• [Description of the task]: Please repeat nothing except the lines from the one containing "Expand the Available services section" through the end of the records, exactly and without pictures.

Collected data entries
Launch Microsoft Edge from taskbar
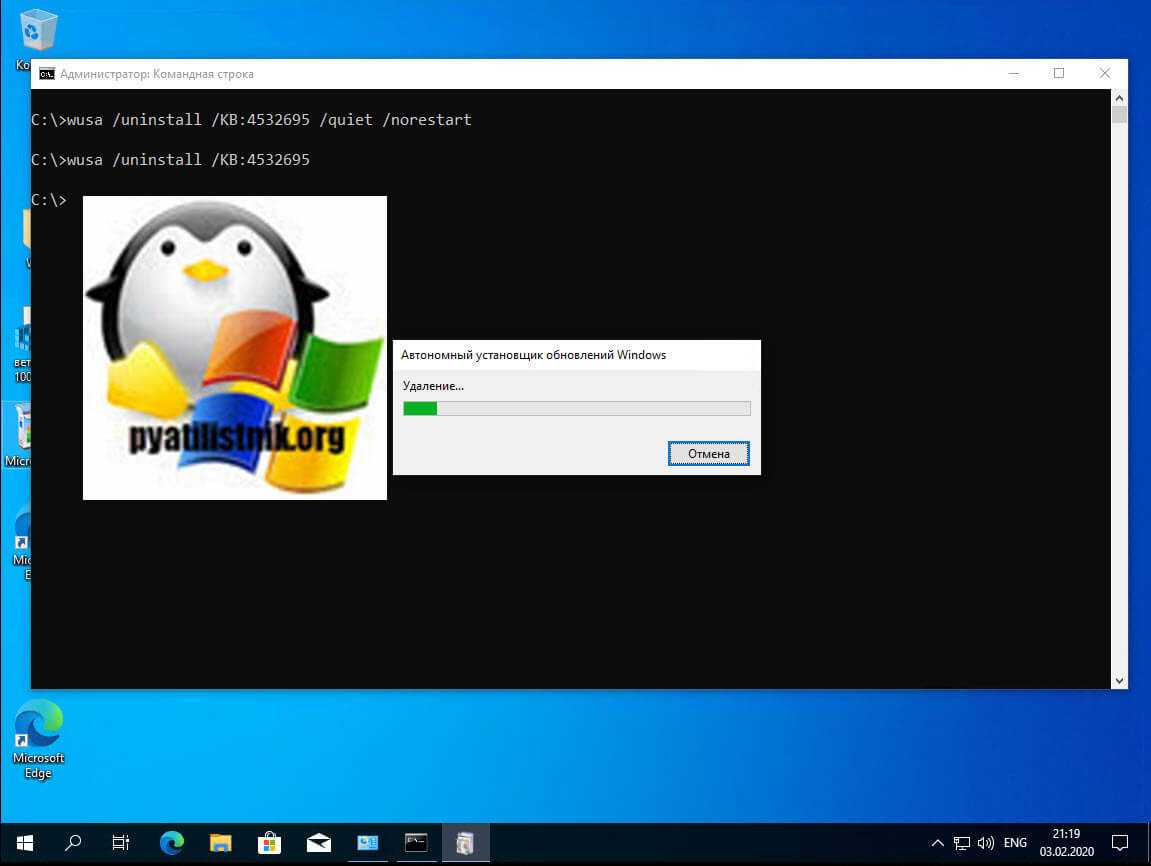Screen dimensions: 1151x866 coord(171,842)
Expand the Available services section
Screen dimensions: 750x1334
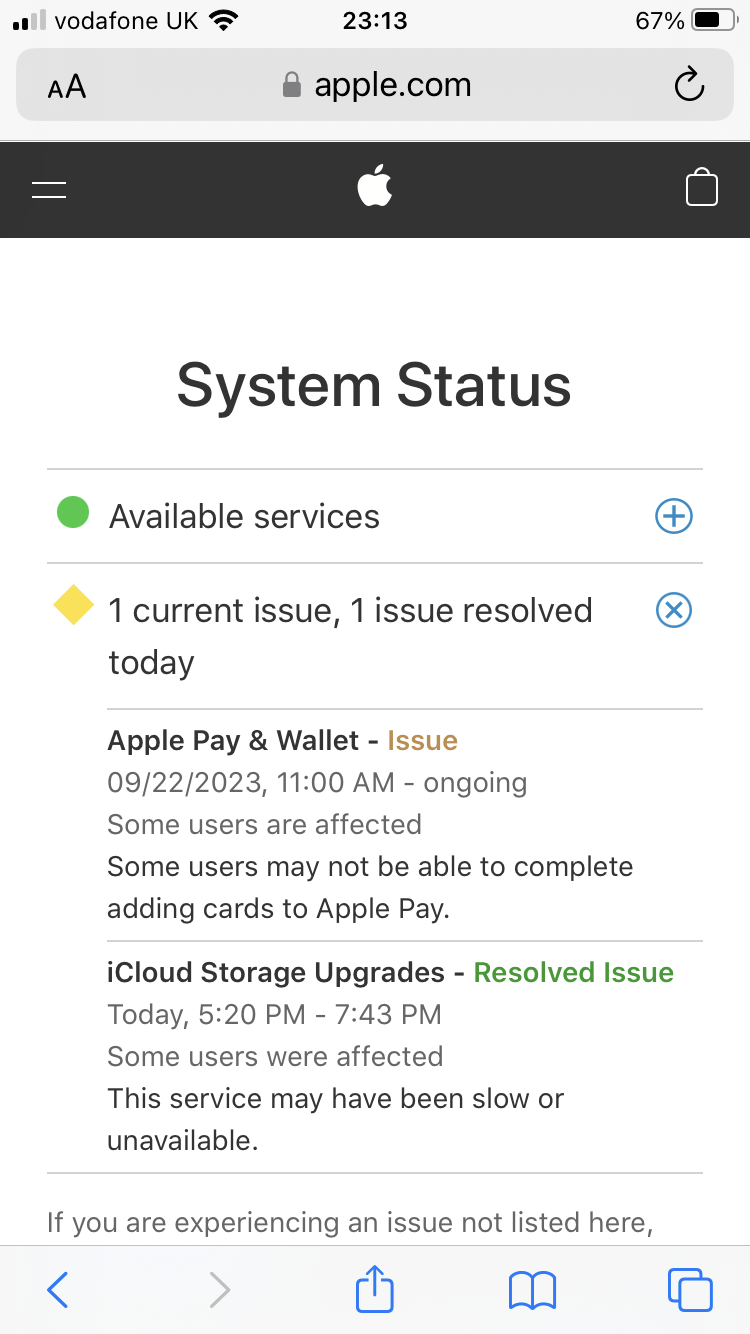pos(673,516)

• [Task result]:
Expand the Available services section
Screen dimensions: 750x1334
pos(673,516)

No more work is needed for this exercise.